WHAT TO WORK ON: How many of the lines below contain the string "chart"? Reply with the number alone.

[Start EXERCISE INPUT]

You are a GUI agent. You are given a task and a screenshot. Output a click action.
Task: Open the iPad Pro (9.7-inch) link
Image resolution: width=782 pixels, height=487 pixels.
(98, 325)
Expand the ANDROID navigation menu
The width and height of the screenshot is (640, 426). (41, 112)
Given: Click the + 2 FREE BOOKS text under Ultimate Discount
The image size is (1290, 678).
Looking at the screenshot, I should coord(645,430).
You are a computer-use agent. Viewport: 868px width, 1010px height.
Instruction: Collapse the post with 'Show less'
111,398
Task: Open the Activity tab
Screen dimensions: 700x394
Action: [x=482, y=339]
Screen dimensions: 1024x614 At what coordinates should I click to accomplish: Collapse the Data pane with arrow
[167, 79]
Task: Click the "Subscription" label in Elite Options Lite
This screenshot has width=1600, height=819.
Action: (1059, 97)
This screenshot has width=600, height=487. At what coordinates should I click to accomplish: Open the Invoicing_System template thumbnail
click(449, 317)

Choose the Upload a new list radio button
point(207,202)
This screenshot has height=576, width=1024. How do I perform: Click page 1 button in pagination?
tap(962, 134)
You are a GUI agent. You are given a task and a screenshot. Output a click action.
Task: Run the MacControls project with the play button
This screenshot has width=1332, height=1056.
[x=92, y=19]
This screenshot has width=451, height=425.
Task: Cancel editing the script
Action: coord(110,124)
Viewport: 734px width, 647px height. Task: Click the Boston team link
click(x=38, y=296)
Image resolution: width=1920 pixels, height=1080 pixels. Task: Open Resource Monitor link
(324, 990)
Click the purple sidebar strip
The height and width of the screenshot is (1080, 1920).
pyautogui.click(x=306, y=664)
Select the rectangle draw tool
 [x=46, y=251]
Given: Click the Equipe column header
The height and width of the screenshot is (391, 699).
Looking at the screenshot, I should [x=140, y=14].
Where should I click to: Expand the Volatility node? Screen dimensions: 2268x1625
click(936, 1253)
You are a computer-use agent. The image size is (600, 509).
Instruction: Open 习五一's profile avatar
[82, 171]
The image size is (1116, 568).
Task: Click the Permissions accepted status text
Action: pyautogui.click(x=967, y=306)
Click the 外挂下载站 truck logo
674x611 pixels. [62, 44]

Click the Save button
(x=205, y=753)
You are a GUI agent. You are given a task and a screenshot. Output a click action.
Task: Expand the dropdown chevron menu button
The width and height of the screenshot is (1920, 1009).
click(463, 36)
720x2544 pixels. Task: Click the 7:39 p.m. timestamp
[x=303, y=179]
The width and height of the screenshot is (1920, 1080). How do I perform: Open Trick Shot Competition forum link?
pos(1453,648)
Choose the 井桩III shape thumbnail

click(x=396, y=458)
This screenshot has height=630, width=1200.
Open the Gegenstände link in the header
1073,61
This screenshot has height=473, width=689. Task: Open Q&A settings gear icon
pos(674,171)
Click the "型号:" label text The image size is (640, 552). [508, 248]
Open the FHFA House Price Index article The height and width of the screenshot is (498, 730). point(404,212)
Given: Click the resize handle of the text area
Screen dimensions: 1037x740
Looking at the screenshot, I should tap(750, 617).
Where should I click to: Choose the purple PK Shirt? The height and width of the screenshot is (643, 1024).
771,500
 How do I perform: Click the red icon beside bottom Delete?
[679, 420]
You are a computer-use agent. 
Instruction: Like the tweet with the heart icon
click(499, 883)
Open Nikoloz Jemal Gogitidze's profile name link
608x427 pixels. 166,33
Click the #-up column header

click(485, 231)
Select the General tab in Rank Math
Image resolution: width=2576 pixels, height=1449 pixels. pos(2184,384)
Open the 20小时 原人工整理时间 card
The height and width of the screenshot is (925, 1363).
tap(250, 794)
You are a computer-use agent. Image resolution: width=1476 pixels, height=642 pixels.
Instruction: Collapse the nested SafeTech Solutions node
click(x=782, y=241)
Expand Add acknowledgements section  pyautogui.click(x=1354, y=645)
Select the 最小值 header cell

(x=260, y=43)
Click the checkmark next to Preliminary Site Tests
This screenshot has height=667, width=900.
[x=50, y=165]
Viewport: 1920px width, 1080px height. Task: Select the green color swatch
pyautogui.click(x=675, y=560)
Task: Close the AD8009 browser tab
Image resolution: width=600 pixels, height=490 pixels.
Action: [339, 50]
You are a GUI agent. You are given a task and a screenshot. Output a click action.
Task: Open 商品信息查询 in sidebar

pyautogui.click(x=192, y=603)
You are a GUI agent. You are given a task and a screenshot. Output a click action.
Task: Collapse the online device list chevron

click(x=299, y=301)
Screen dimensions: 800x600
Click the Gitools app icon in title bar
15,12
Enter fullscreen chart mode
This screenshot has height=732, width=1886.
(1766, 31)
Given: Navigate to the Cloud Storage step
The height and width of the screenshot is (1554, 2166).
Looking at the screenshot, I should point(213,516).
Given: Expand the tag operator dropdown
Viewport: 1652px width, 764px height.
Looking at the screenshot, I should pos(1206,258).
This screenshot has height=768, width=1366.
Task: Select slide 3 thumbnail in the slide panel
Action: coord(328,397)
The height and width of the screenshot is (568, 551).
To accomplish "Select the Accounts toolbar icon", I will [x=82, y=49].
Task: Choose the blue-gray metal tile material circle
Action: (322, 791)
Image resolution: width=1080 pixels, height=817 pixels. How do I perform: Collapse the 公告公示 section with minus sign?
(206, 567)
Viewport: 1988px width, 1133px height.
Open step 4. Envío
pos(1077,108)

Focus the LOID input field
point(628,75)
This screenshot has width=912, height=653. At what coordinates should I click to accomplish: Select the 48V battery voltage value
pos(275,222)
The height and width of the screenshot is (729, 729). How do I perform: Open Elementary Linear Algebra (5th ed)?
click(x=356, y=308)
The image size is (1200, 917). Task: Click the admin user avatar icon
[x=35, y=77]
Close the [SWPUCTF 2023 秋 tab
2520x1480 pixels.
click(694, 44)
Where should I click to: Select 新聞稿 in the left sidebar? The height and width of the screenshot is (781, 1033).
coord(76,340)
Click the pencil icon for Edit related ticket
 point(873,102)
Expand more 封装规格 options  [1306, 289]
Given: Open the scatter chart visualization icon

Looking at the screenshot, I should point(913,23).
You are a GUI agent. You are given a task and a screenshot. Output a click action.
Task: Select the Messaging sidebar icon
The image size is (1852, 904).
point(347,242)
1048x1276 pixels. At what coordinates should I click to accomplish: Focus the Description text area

[End EXERCISE INPUT]

REPLY: 2